[Saved data entries]
----

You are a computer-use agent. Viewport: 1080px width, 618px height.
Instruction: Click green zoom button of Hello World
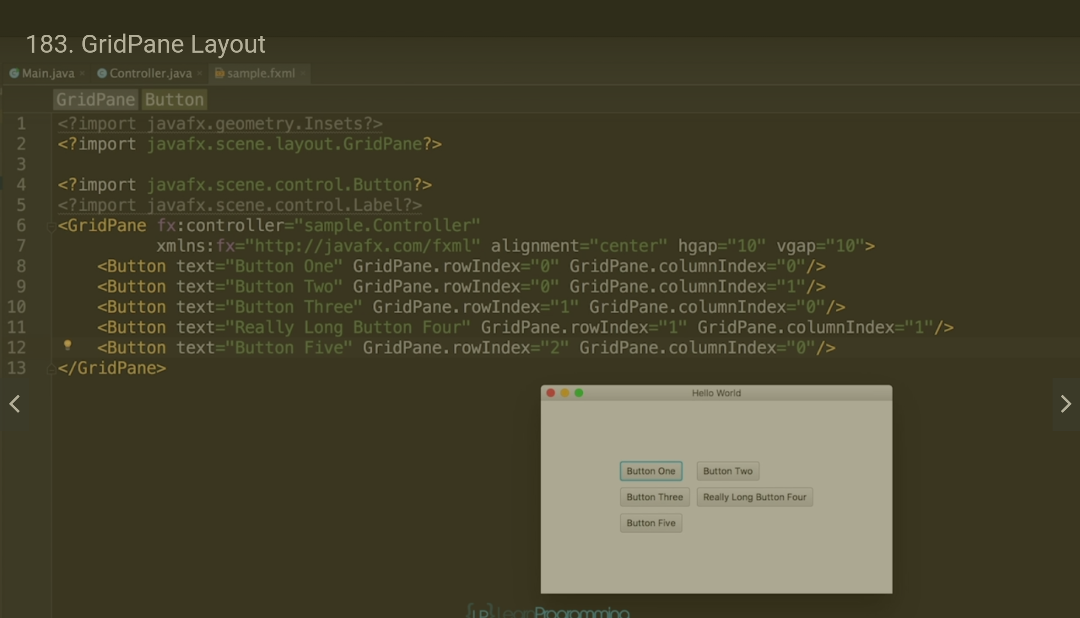[578, 393]
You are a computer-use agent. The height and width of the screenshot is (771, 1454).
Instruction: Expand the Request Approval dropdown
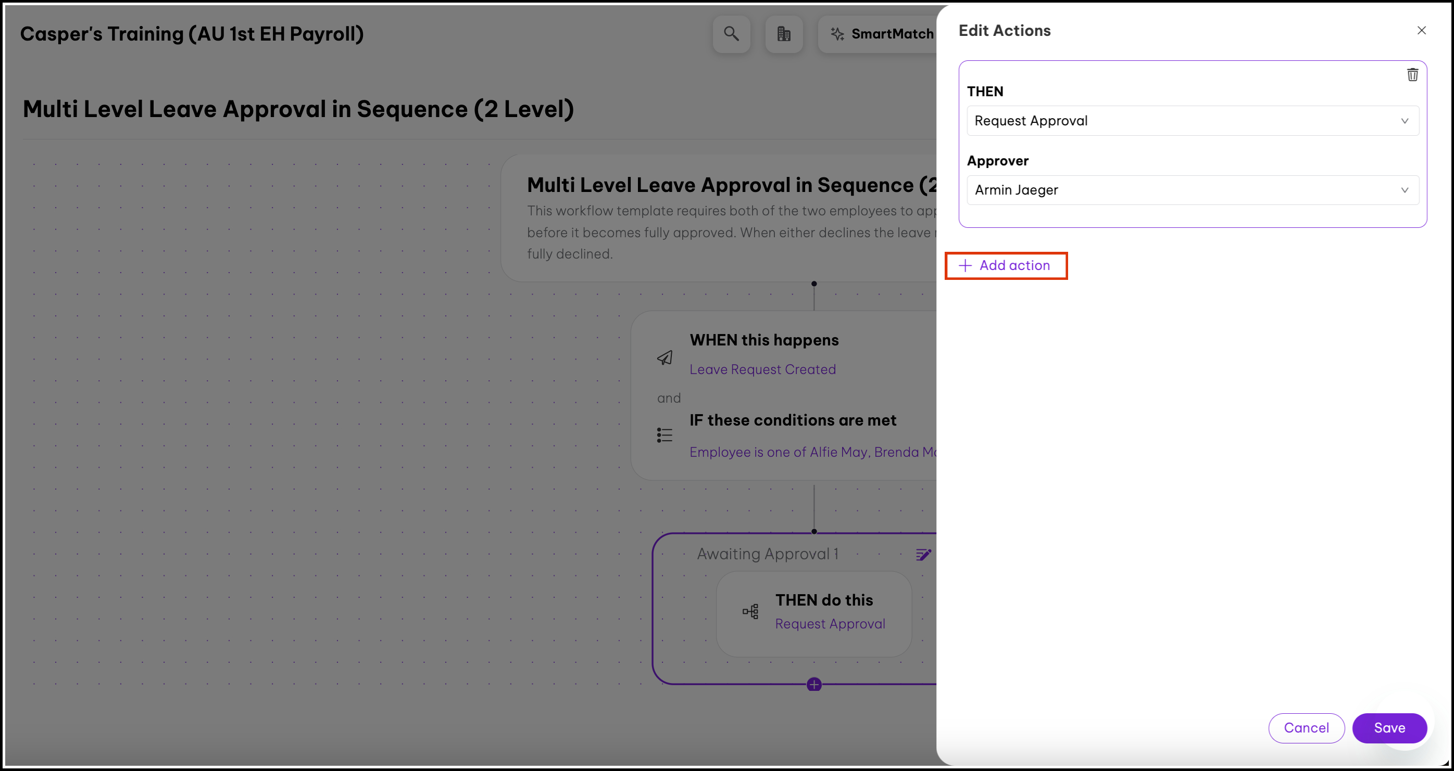point(1192,121)
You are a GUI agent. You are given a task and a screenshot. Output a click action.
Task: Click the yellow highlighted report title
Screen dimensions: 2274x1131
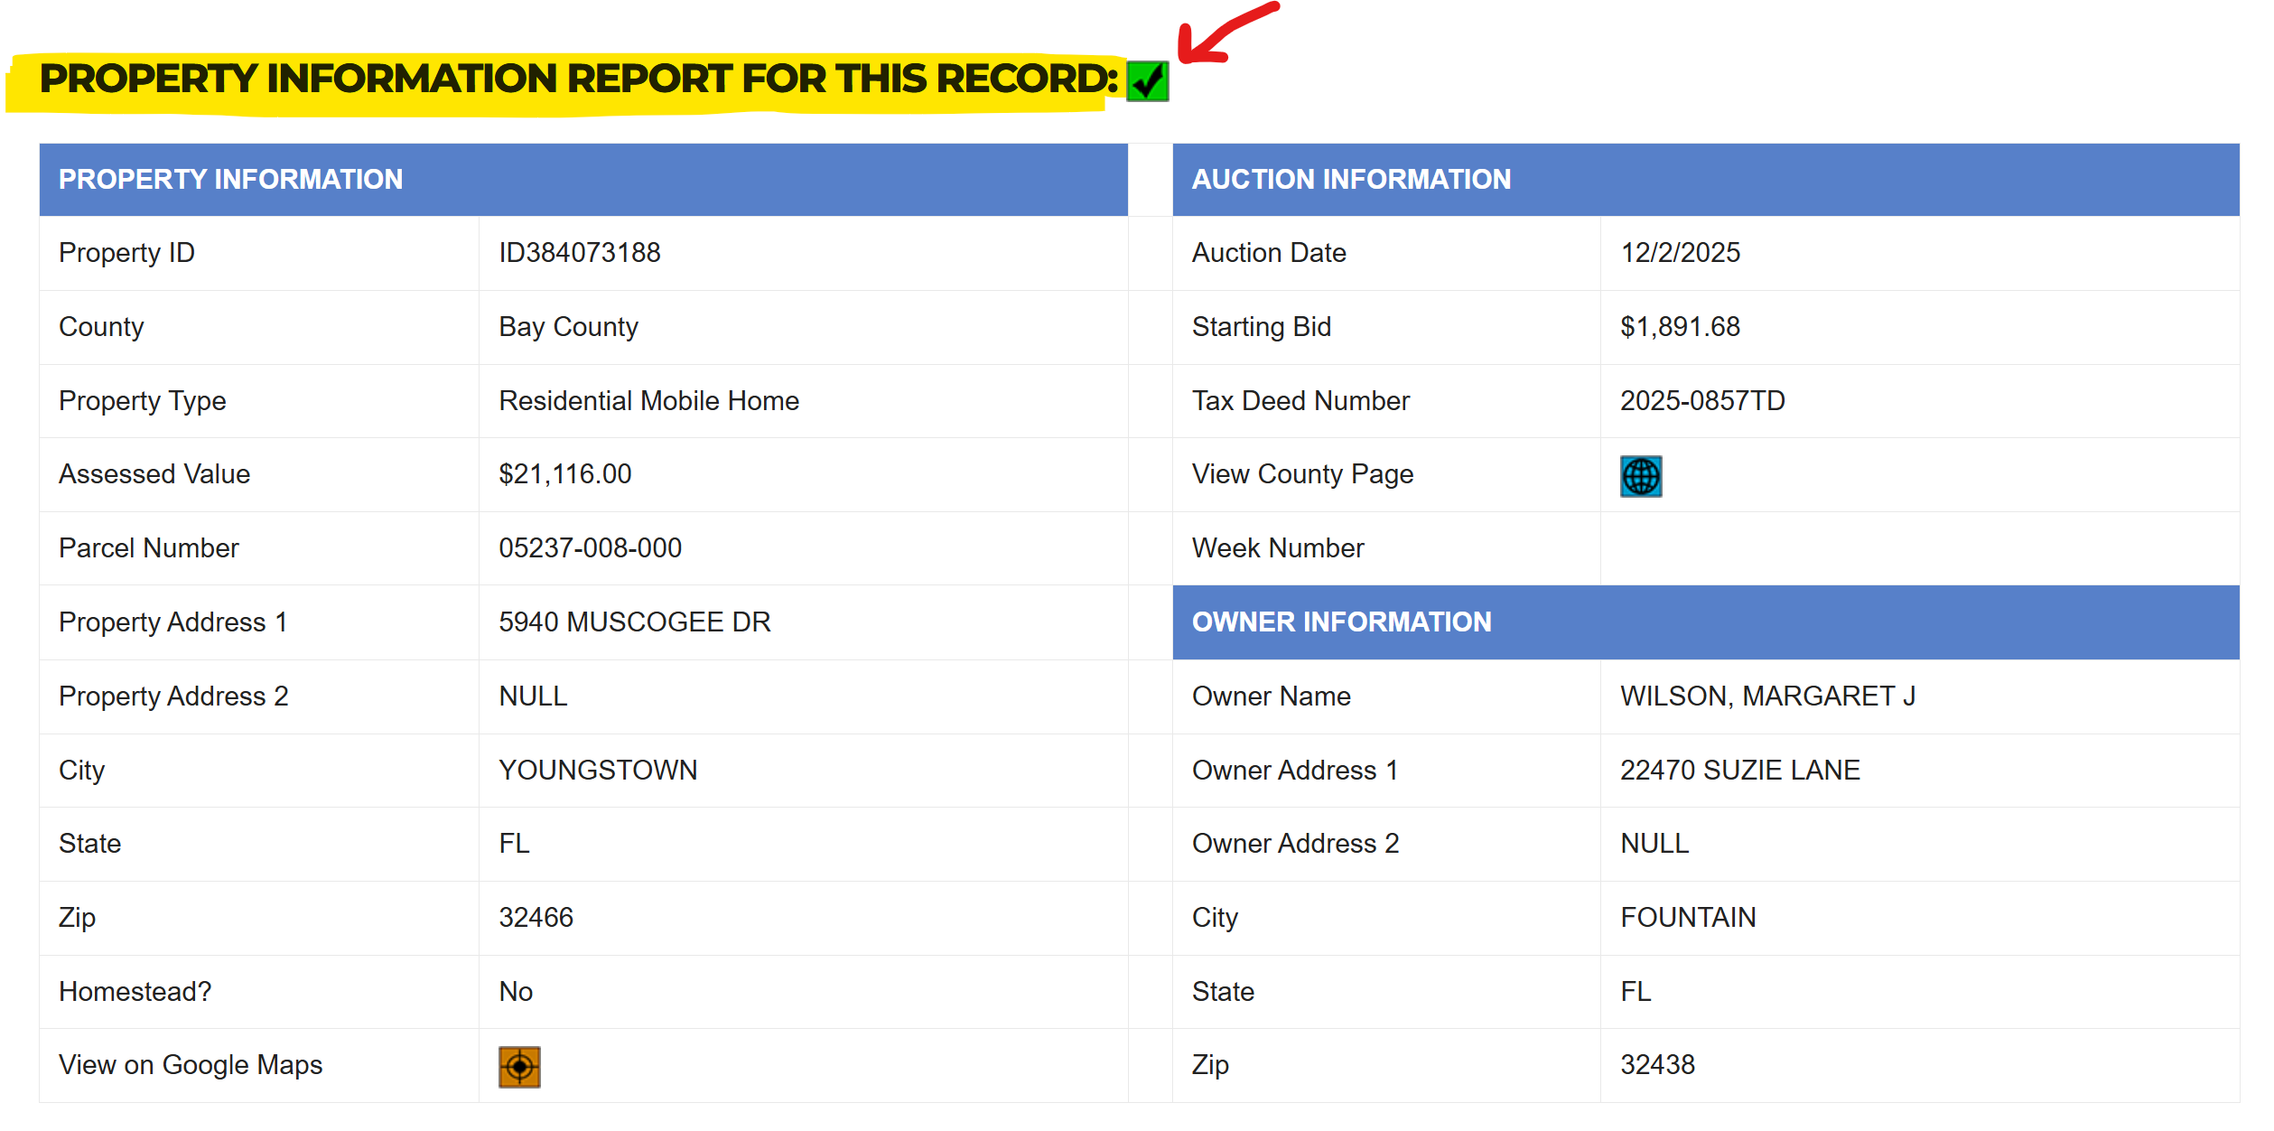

----

What is being asked:
Omit all images when repeating the data above exactly.

Response area:
You are a computer-use agent. Viewport: 1080px width, 618px height.
Instruction: Click green zoom button of Hello World
[578, 393]
You are a computer-use agent. The height and width of the screenshot is (771, 1454).
Instruction: Expand the Request Approval dropdown
point(1192,121)
You are a GUI agent. You are given a task and a screenshot. Output a click action.
Task: Click the yellow highlighted report title
Screen dimensions: 2274x1131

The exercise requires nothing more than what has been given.